Redakteur: Peter Königsreuther

Die emsigen Helfer, die uns im Winter von Früh bis Spät von der Glatteisgefahr befreien, und ihre salzgefüllten Streubehälter, kennt wohl jeder. Nun wird sich in absehbarer Zukunft etwas ändern: Die glasfaserverstärkten Container bekommen Konkurrenz aus Polyurethan (PUR), welche die alten Typen aufgrund einiger Vorteile ins Schleudern bringen könnte.

Firmen zum Thema

Riesenteile aus einem Stück: Die robusten Streusalzbehälter Polaro L beziehungsweise XL gehören zu den größten und schwersten PUR-Formteilen, die je bei Thieme hergestellt wurden.
Riesenteile aus einem Stück: Die robusten Streusalzbehälter Polaro L beziehungsweise XL gehören zu den größten und schwersten PUR-Formteilen, die je bei Thieme hergestellt wurden.
(Bild: Thieme)

Gemeinsam mit dem in Westerstetten bei Ulm beheimateten Streutechnik-Hersteller Lehner Agrar GmbH hat Thieme einen Salzstreubehälter aus Polyurethan (PUR) entwickelt, der nicht nur durch seine Größe beeindruckt, sondern auch fertigungstechnisch einen großen Fortschritt darstellt, wie es heißt.

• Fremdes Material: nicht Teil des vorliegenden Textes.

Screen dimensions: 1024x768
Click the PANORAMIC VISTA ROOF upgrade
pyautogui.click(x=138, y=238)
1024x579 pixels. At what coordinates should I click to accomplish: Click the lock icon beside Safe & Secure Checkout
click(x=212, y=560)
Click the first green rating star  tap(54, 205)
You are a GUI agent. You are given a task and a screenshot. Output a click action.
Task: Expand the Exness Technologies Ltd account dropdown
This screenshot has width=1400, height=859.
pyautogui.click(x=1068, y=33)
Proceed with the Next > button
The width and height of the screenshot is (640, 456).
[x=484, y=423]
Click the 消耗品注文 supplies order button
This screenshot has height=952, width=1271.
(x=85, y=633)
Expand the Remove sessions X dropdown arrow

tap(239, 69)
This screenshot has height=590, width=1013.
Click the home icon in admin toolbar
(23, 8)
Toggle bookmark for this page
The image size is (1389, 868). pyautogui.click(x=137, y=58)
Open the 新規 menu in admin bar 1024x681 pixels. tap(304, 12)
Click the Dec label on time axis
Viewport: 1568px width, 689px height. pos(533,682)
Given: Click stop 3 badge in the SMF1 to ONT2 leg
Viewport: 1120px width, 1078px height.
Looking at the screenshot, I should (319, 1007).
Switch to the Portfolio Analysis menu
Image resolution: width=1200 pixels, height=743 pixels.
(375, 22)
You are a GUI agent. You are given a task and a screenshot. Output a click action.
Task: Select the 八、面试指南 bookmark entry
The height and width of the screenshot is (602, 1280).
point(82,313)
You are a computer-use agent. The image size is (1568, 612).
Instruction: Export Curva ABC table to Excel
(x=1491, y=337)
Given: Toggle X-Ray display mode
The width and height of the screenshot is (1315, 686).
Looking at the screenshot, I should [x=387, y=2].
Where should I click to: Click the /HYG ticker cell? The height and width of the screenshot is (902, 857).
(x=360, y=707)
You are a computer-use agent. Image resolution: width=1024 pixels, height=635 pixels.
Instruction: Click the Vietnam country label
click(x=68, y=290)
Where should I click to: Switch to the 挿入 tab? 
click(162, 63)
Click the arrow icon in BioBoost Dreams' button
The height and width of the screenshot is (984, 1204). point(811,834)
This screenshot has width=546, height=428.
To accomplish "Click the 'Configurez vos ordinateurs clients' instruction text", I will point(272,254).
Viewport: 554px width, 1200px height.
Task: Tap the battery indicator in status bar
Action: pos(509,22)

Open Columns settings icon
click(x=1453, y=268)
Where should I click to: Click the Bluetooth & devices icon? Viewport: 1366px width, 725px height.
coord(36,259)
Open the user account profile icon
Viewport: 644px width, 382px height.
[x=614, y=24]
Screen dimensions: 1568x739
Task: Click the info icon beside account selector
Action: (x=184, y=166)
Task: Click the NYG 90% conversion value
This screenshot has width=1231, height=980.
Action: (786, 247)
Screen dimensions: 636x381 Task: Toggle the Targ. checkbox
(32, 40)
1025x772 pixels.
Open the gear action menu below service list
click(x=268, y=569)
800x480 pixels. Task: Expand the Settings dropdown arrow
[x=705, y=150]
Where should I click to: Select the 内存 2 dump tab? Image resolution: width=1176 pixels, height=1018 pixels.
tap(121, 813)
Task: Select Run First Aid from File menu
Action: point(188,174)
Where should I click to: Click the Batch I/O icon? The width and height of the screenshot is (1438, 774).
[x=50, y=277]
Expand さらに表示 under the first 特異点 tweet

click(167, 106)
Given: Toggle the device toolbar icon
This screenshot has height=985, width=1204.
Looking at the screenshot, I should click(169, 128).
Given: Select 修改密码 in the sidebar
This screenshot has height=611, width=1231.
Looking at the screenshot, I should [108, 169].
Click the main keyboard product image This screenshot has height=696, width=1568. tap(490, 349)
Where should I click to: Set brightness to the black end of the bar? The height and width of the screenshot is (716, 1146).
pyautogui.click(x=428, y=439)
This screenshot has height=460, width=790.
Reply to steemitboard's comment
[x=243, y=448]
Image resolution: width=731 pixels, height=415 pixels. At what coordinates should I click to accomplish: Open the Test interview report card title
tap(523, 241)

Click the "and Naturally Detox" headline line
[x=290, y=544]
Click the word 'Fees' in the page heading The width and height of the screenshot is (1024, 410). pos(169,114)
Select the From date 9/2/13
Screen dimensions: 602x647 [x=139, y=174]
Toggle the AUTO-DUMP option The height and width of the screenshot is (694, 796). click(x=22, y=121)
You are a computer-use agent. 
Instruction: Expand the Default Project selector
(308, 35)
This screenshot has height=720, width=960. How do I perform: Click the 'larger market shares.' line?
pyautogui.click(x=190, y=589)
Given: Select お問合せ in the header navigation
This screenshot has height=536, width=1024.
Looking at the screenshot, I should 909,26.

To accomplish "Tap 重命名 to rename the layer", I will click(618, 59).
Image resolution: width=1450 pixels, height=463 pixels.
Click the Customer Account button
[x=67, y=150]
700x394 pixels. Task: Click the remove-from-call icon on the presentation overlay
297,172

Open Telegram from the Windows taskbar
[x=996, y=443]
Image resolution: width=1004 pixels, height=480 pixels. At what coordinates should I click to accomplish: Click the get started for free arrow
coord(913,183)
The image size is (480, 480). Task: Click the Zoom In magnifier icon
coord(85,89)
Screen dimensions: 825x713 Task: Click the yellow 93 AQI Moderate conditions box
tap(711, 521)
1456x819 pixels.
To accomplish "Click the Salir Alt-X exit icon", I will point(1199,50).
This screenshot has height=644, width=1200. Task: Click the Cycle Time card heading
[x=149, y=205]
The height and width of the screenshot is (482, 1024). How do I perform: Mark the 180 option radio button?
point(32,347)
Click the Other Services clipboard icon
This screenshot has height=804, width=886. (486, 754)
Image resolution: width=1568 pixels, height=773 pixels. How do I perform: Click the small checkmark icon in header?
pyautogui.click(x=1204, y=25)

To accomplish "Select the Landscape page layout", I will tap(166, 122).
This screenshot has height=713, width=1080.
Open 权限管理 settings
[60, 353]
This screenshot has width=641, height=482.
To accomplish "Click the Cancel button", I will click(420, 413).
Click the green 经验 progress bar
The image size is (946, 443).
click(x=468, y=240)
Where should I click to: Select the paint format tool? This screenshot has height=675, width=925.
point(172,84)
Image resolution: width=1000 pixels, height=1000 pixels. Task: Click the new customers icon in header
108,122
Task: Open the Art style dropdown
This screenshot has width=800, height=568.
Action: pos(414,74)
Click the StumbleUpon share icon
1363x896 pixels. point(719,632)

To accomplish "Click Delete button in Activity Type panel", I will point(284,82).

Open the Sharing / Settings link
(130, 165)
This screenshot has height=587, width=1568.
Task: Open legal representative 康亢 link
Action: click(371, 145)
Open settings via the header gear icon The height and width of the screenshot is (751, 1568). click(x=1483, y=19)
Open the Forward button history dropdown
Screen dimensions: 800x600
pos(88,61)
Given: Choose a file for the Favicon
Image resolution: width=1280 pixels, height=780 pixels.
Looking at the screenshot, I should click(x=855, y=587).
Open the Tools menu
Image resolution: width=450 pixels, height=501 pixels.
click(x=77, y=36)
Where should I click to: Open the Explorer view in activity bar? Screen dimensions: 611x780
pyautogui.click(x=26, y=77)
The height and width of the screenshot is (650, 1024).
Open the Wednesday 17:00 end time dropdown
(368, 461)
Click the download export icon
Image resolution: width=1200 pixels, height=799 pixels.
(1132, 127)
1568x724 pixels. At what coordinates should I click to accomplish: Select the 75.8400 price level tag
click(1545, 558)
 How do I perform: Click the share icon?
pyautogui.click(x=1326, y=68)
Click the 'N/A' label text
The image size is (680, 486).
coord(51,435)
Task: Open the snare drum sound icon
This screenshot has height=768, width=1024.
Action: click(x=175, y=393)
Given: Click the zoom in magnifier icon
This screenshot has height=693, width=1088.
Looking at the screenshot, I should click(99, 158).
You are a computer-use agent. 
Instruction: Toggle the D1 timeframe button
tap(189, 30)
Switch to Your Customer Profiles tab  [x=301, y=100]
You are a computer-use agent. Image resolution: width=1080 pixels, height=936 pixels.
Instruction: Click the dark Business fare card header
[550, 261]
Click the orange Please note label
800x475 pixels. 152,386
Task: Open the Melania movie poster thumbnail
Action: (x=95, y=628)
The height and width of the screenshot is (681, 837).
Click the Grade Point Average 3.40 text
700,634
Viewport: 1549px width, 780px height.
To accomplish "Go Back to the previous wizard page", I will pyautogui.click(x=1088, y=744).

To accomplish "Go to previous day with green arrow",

PUR-Modell ist billiger in der Fertigung

Insbesondere konnten laut Thieme die Herstellungs- und Montagekosten signifikant gesenkt werden. Der neue Streubehälter namens Polaro L/XL wird in zwei Größen mit 380 beziehungsweise 550 l Inhalt gefertigt, was einer Salzfüllung von 550 respektive 720 kg entspricht. Bisher wurden derartige Streubehälter meist aus Stahlblech oder GFK gefertigt.